Deep in the heart of Nakuru county in Kenya, Ken Chemngorem is managing an impressive 20-acre modern farm. 14 dairy cows and 6 calves graze peacefully in the green terrain of the farm. For Ken, these cows mean a lot since they provide upto around 75 litres of milk everyday. And this milk is a huge income earner for his farm.
Recently Ken hasn’t been impressed with the cow’s overall milk production. He has thought hard and tested on several ways to improve his milk quantity and quality. His main headache is that the cows are not producing enough milk. His cows breed is the high milk yielding Fresian breed; His cow feeding program is well sufficient with adequate nappier, boma rhodes and hay – so why aren’t the cows producing enough milk?
“Having healthy soil leads to healthy nutritious fodder for the cows”
It is very unlikely for a dairy farmer to go to soil testing as a likely solution to his low milk yields.
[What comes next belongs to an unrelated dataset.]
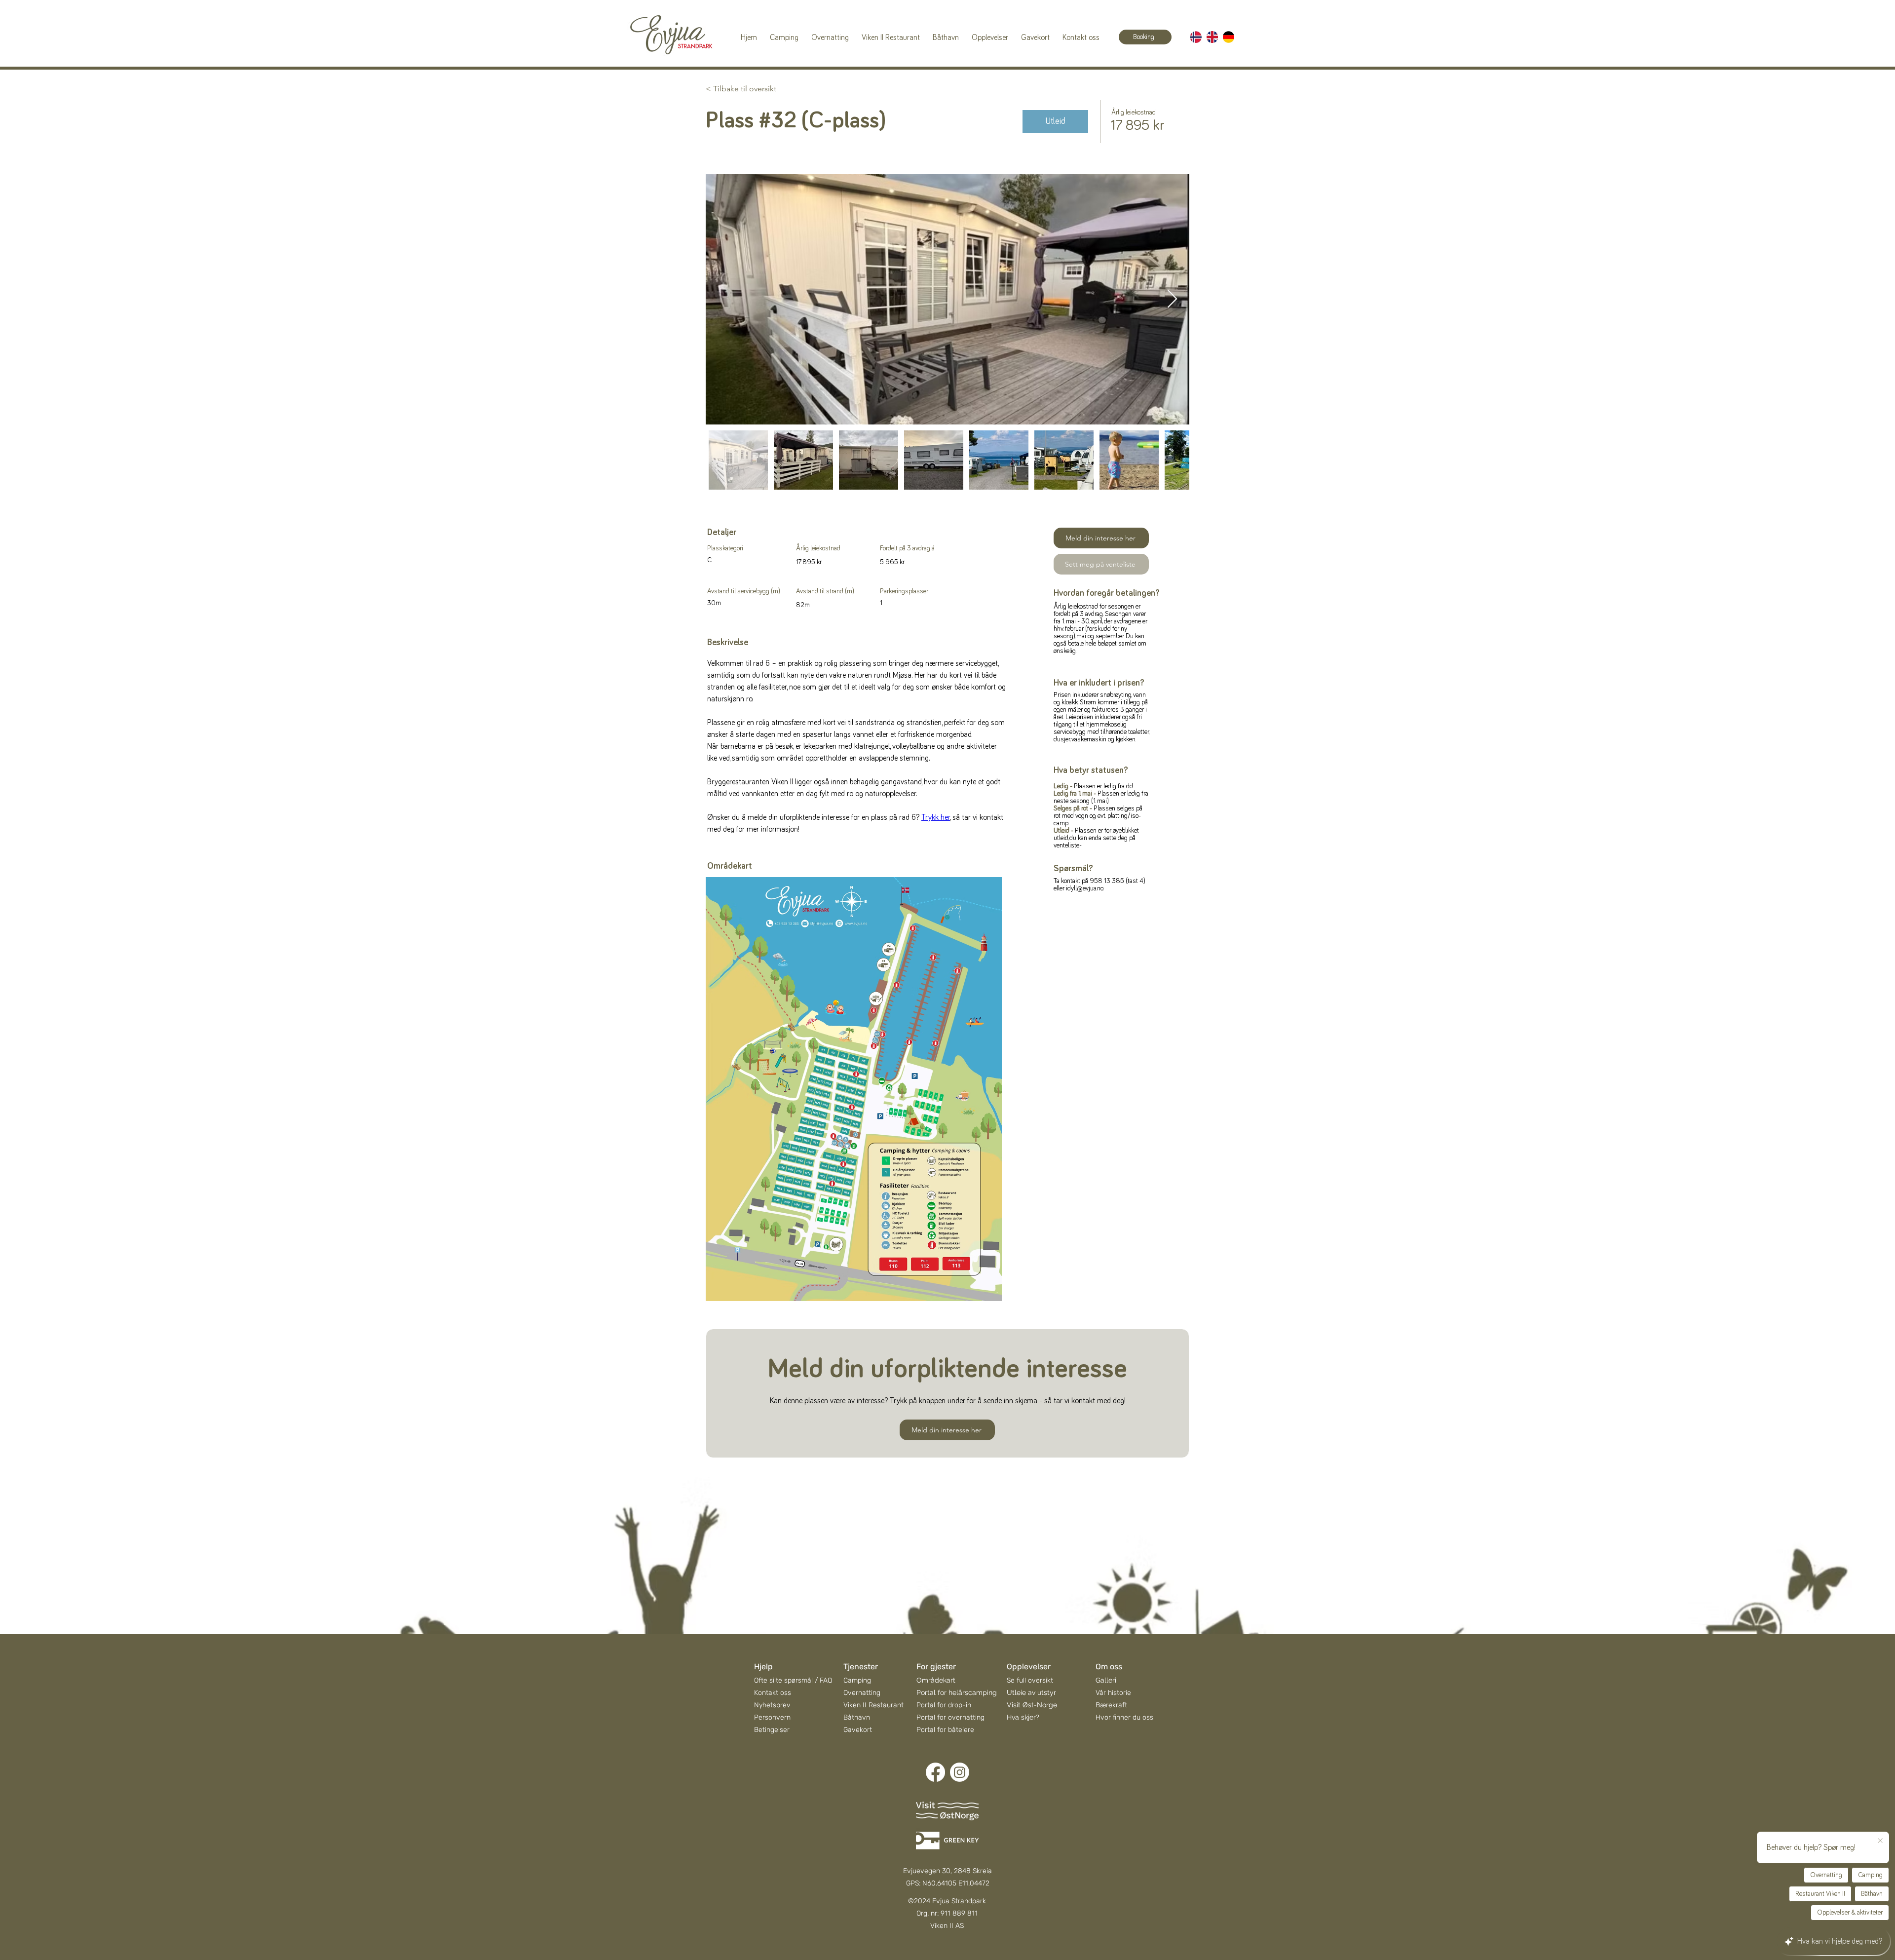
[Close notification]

And that’s exactly what Ken did. By addressing the nutritional deficiencies in his soil, Ken went to the heart of the problem. His cows were getting enough fodder but not enough nutrients from the fodder. And the cows’ milk production did suffer as a result.
“Fodder take nutrients from the soil. If our soil doesn’t have nutrients, the animals feeding on the fodder will not get the sufficient nutrients”
Sophie Mwaniki, CropNuts Agronomist, advises that testing the soil will uncover the hidden nutritional deficiencies that could be affecting your fodder and hampering milk production. After analyzing Ken’s soil, the soil report indicated that the soil did lack sufficient amount of Calcium, a key nutritional component in dairy milk. Our advise to Ken was to lime his soil with both Calcitic and Dolomitic Lime and Gypsum in order to produce a well balanced healthy nutritious fodder for the cows.